(Stored data)
---------------

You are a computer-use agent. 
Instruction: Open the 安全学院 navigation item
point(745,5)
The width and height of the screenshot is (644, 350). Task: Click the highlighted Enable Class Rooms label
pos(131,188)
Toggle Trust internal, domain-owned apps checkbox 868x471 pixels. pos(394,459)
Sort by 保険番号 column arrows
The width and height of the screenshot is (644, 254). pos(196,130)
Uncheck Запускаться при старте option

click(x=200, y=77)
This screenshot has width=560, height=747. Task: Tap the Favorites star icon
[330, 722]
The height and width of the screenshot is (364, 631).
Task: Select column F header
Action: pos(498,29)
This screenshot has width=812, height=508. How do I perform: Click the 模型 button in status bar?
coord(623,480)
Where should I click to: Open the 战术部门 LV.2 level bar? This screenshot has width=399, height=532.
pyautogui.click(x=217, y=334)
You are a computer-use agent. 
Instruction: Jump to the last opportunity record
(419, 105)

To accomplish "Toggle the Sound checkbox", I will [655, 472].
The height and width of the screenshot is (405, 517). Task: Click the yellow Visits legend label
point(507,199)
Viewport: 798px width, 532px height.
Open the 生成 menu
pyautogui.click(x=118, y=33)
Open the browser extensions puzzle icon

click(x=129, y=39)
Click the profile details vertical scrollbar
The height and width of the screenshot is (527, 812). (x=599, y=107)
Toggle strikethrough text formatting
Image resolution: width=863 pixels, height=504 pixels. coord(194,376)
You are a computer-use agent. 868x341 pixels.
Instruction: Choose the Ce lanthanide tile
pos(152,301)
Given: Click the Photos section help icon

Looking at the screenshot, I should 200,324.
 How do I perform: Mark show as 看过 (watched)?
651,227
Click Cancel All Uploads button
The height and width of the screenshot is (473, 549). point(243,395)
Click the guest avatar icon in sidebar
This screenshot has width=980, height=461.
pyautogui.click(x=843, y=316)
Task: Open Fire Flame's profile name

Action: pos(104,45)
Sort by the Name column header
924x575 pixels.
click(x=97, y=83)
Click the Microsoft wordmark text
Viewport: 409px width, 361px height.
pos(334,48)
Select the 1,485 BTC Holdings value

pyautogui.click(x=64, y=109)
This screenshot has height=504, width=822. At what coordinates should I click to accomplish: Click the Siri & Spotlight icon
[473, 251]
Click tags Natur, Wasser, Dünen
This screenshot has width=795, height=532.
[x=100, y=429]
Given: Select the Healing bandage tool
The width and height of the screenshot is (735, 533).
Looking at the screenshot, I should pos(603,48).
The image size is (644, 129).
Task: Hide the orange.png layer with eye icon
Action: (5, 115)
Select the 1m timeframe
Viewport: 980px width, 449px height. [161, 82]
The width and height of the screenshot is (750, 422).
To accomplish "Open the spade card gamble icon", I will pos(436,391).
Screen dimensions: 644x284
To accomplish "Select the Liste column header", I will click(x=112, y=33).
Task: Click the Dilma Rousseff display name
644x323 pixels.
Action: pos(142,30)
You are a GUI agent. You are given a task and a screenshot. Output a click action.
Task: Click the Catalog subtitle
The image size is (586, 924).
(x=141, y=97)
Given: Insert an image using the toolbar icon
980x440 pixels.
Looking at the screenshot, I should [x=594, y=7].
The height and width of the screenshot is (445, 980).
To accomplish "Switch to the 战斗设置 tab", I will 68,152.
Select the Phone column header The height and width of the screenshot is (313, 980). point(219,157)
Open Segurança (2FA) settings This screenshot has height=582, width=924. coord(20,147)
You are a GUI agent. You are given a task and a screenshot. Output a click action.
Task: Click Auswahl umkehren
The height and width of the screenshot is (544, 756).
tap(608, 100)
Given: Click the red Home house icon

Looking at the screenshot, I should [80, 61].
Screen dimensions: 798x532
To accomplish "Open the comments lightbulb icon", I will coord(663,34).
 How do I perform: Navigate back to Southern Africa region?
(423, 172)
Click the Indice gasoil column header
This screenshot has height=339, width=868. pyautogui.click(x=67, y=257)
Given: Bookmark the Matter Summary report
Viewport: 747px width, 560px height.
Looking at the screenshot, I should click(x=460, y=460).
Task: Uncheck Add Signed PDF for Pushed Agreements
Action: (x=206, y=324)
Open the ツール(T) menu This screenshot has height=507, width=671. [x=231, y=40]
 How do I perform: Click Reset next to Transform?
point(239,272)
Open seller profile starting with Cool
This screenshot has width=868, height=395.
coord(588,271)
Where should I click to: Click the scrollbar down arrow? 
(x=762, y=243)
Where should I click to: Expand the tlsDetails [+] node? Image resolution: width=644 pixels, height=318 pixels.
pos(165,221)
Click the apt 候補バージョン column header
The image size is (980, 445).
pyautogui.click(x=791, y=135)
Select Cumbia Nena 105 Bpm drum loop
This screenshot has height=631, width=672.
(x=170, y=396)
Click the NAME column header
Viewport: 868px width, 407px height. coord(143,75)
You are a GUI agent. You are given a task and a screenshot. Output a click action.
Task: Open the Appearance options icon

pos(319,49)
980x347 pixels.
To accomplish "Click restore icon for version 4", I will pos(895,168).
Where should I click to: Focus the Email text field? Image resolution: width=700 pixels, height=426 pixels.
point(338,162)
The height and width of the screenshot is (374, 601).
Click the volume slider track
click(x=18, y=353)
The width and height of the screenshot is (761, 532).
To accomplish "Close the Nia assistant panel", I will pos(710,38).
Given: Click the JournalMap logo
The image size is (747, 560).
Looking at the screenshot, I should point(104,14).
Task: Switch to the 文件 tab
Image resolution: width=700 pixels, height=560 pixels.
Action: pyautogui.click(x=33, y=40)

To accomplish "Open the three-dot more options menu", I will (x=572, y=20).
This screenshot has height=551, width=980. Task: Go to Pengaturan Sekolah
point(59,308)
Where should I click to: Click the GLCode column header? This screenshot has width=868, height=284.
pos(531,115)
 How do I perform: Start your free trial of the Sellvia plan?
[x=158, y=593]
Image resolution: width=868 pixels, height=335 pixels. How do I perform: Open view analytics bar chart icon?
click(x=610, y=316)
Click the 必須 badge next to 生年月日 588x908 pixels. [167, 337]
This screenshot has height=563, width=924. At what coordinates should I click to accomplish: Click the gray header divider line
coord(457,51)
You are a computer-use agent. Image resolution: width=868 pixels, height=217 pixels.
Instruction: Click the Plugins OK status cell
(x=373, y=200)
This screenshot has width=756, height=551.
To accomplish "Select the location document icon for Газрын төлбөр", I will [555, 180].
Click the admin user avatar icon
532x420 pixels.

---------------

What is expected |
Please return the data above in full, without altering a single line.

Completed exercise |
You are a computer-use agent. 
Instruction: Open the 安全学院 navigation item
point(745,5)
The width and height of the screenshot is (644, 350). Task: Click the highlighted Enable Class Rooms label
pos(131,188)
Toggle Trust internal, domain-owned apps checkbox 868x471 pixels. pos(394,459)
Sort by 保険番号 column arrows
The width and height of the screenshot is (644, 254). pos(196,130)
Uncheck Запускаться при старте option

click(x=200, y=77)
This screenshot has width=560, height=747. Task: Tap the Favorites star icon
[330, 722]
The height and width of the screenshot is (364, 631).
Task: Select column F header
Action: pos(498,29)
This screenshot has width=812, height=508. How do I perform: Click the 模型 button in status bar?
coord(623,480)
Where should I click to: Open the 战术部门 LV.2 level bar? This screenshot has width=399, height=532.
pyautogui.click(x=217, y=334)
You are a computer-use agent. 
Instruction: Jump to the last opportunity record
(419, 105)

To accomplish "Toggle the Sound checkbox", I will [655, 472].
The height and width of the screenshot is (405, 517). Task: Click the yellow Visits legend label
point(507,199)
Viewport: 798px width, 532px height.
Open the 生成 menu
pyautogui.click(x=118, y=33)
Open the browser extensions puzzle icon

click(x=129, y=39)
Click the profile details vertical scrollbar
The height and width of the screenshot is (527, 812). (x=599, y=107)
Toggle strikethrough text formatting
Image resolution: width=863 pixels, height=504 pixels. coord(194,376)
You are a computer-use agent. 868x341 pixels.
Instruction: Choose the Ce lanthanide tile
pos(152,301)
Given: Click the Photos section help icon

Looking at the screenshot, I should 200,324.
 How do I perform: Mark show as 看过 (watched)?
651,227
Click Cancel All Uploads button
The height and width of the screenshot is (473, 549). point(243,395)
Click the guest avatar icon in sidebar
This screenshot has width=980, height=461.
pyautogui.click(x=843, y=316)
Task: Open Fire Flame's profile name

Action: pos(104,45)
Sort by the Name column header
924x575 pixels.
click(x=97, y=83)
Click the Microsoft wordmark text
Viewport: 409px width, 361px height.
pos(334,48)
Select the 1,485 BTC Holdings value

pyautogui.click(x=64, y=109)
This screenshot has height=504, width=822. At what coordinates should I click to accomplish: Click the Siri & Spotlight icon
[473, 251]
Click tags Natur, Wasser, Dünen
This screenshot has width=795, height=532.
[x=100, y=429]
Given: Select the Healing bandage tool
The width and height of the screenshot is (735, 533).
Looking at the screenshot, I should pos(603,48).
The image size is (644, 129).
Task: Hide the orange.png layer with eye icon
Action: (5, 115)
Select the 1m timeframe
Viewport: 980px width, 449px height. [161, 82]
The width and height of the screenshot is (750, 422).
To accomplish "Open the spade card gamble icon", I will pos(436,391).
Screen dimensions: 644x284
To accomplish "Select the Liste column header", I will click(x=112, y=33).
Task: Click the Dilma Rousseff display name
644x323 pixels.
Action: pos(142,30)
You are a GUI agent. You are given a task and a screenshot. Output a click action.
Task: Click the Catalog subtitle
The image size is (586, 924).
(x=141, y=97)
Given: Insert an image using the toolbar icon
980x440 pixels.
Looking at the screenshot, I should [x=594, y=7].
The height and width of the screenshot is (445, 980).
To accomplish "Switch to the 战斗设置 tab", I will 68,152.
Select the Phone column header The height and width of the screenshot is (313, 980). point(219,157)
Open Segurança (2FA) settings This screenshot has height=582, width=924. coord(20,147)
You are a GUI agent. You are given a task and a screenshot. Output a click action.
Task: Click Auswahl umkehren
The height and width of the screenshot is (544, 756).
tap(608, 100)
Given: Click the red Home house icon

Looking at the screenshot, I should [80, 61].
Screen dimensions: 798x532
To accomplish "Open the comments lightbulb icon", I will coord(663,34).
 How do I perform: Navigate back to Southern Africa region?
(423, 172)
Click the Indice gasoil column header
This screenshot has height=339, width=868. pyautogui.click(x=67, y=257)
Given: Bookmark the Matter Summary report
Viewport: 747px width, 560px height.
Looking at the screenshot, I should click(x=460, y=460).
Task: Uncheck Add Signed PDF for Pushed Agreements
Action: (x=206, y=324)
Open the ツール(T) menu This screenshot has height=507, width=671. [x=231, y=40]
 How do I perform: Click Reset next to Transform?
point(239,272)
Open seller profile starting with Cool
This screenshot has width=868, height=395.
coord(588,271)
Where should I click to: Click the scrollbar down arrow? 
(x=762, y=243)
Where should I click to: Expand the tlsDetails [+] node? Image resolution: width=644 pixels, height=318 pixels.
pos(165,221)
Click the apt 候補バージョン column header
The image size is (980, 445).
pyautogui.click(x=791, y=135)
Select Cumbia Nena 105 Bpm drum loop
This screenshot has height=631, width=672.
(x=170, y=396)
Click the NAME column header
Viewport: 868px width, 407px height. coord(143,75)
You are a GUI agent. You are given a task and a screenshot. Output a click action.
Task: Open the Appearance options icon

pos(319,49)
980x347 pixels.
To accomplish "Click restore icon for version 4", I will pos(895,168).
Where should I click to: Focus the Email text field? Image resolution: width=700 pixels, height=426 pixels.
point(338,162)
The height and width of the screenshot is (374, 601).
Click the volume slider track
click(x=18, y=353)
The width and height of the screenshot is (761, 532).
To accomplish "Close the Nia assistant panel", I will pos(710,38).
Given: Click the JournalMap logo
The image size is (747, 560).
Looking at the screenshot, I should point(104,14).
Task: Switch to the 文件 tab
Image resolution: width=700 pixels, height=560 pixels.
Action: pyautogui.click(x=33, y=40)

To accomplish "Open the three-dot more options menu", I will (x=572, y=20).
This screenshot has height=551, width=980. Task: Go to Pengaturan Sekolah
point(59,308)
Where should I click to: Click the GLCode column header? This screenshot has width=868, height=284.
pos(531,115)
 How do I perform: Start your free trial of the Sellvia plan?
[x=158, y=593]
Image resolution: width=868 pixels, height=335 pixels. How do I perform: Open view analytics bar chart icon?
click(x=610, y=316)
Click the 必須 badge next to 生年月日 588x908 pixels. [167, 337]
This screenshot has height=563, width=924. At what coordinates should I click to accomplish: Click the gray header divider line
coord(457,51)
You are a computer-use agent. Image resolution: width=868 pixels, height=217 pixels.
Instruction: Click the Plugins OK status cell
(x=373, y=200)
This screenshot has width=756, height=551.
To accomplish "Select the location document icon for Газрын төлбөр", I will [555, 180].
Click the admin user avatar icon
532x420 pixels.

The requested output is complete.